TASK DETAILS: Each line of the listing is to be copied exactly.

DATA SHOWN:
______

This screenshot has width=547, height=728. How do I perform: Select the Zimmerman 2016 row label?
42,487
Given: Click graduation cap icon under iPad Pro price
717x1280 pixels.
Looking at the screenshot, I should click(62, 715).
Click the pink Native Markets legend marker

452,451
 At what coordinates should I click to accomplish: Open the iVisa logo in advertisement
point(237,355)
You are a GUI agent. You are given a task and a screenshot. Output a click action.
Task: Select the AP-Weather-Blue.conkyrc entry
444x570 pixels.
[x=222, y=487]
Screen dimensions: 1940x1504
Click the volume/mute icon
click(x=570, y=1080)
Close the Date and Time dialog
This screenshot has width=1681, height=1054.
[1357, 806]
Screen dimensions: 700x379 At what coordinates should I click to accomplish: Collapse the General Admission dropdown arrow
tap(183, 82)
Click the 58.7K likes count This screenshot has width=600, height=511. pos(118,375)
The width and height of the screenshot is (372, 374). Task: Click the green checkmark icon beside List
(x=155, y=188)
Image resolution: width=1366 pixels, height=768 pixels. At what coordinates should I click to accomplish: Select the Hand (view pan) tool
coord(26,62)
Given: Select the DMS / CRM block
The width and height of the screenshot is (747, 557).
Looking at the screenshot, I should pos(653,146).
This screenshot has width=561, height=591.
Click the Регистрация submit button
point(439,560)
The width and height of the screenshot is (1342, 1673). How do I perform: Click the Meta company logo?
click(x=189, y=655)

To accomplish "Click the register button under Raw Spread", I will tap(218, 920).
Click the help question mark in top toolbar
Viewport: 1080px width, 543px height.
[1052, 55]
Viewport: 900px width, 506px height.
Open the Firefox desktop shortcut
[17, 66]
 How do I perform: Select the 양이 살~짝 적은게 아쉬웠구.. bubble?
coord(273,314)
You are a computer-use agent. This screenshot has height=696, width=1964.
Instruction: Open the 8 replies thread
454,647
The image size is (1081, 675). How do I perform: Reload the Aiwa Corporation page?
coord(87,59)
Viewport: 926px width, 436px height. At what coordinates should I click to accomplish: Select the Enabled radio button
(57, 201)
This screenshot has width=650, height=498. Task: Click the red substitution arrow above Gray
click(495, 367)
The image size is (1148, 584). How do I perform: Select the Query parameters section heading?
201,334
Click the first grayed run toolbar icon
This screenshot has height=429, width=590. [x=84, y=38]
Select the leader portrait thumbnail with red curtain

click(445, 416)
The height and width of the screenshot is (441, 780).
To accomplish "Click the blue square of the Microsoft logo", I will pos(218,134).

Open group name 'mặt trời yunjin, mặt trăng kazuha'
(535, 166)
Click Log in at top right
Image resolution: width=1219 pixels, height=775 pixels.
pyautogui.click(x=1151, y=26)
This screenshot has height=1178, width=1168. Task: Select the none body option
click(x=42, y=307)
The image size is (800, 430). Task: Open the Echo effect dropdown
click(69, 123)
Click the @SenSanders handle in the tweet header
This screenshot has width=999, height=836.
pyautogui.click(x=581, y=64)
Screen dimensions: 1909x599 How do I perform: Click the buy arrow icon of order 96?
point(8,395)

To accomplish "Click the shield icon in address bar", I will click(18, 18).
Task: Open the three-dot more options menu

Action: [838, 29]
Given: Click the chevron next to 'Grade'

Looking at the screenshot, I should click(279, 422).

______

TASK RESPONSE:
This screenshot has width=547, height=728. How do I perform: Select the Zimmerman 2016 row label?
42,487
Given: Click graduation cap icon under iPad Pro price
717x1280 pixels.
Looking at the screenshot, I should click(62, 715).
Click the pink Native Markets legend marker

452,451
 At what coordinates should I click to accomplish: Open the iVisa logo in advertisement
point(237,355)
You are a GUI agent. You are given a task and a screenshot. Output a click action.
Task: Select the AP-Weather-Blue.conkyrc entry
444x570 pixels.
[x=222, y=487]
Screen dimensions: 1940x1504
Click the volume/mute icon
click(x=570, y=1080)
Close the Date and Time dialog
This screenshot has width=1681, height=1054.
[1357, 806]
Screen dimensions: 700x379 At what coordinates should I click to accomplish: Collapse the General Admission dropdown arrow
tap(183, 82)
Click the 58.7K likes count This screenshot has width=600, height=511. pos(118,375)
The width and height of the screenshot is (372, 374). Task: Click the green checkmark icon beside List
(x=155, y=188)
Image resolution: width=1366 pixels, height=768 pixels. At what coordinates should I click to accomplish: Select the Hand (view pan) tool
coord(26,62)
Given: Select the DMS / CRM block
The width and height of the screenshot is (747, 557).
Looking at the screenshot, I should pos(653,146).
This screenshot has width=561, height=591.
Click the Регистрация submit button
point(439,560)
The width and height of the screenshot is (1342, 1673). How do I perform: Click the Meta company logo?
click(x=189, y=655)

To accomplish "Click the register button under Raw Spread", I will tap(218, 920).
Click the help question mark in top toolbar
Viewport: 1080px width, 543px height.
[1052, 55]
Viewport: 900px width, 506px height.
Open the Firefox desktop shortcut
[17, 66]
 How do I perform: Select the 양이 살~짝 적은게 아쉬웠구.. bubble?
coord(273,314)
You are a computer-use agent. This screenshot has height=696, width=1964.
Instruction: Open the 8 replies thread
454,647
The image size is (1081, 675). How do I perform: Reload the Aiwa Corporation page?
coord(87,59)
Viewport: 926px width, 436px height. At what coordinates should I click to accomplish: Select the Enabled radio button
(57, 201)
This screenshot has width=650, height=498. Task: Click the red substitution arrow above Gray
click(495, 367)
The image size is (1148, 584). How do I perform: Select the Query parameters section heading?
201,334
Click the first grayed run toolbar icon
This screenshot has height=429, width=590. [x=84, y=38]
Select the leader portrait thumbnail with red curtain

click(445, 416)
The height and width of the screenshot is (441, 780).
To accomplish "Click the blue square of the Microsoft logo", I will pos(218,134).

Open group name 'mặt trời yunjin, mặt trăng kazuha'
(535, 166)
Click Log in at top right
Image resolution: width=1219 pixels, height=775 pixels.
pyautogui.click(x=1151, y=26)
This screenshot has height=1178, width=1168. Task: Select the none body option
click(x=42, y=307)
The image size is (800, 430). Task: Open the Echo effect dropdown
click(69, 123)
Click the @SenSanders handle in the tweet header
This screenshot has width=999, height=836.
pyautogui.click(x=581, y=64)
Screen dimensions: 1909x599 How do I perform: Click the buy arrow icon of order 96?
point(8,395)

To accomplish "Click the shield icon in address bar", I will click(18, 18).
Task: Open the three-dot more options menu

Action: [838, 29]
Given: Click the chevron next to 'Grade'

Looking at the screenshot, I should click(279, 422).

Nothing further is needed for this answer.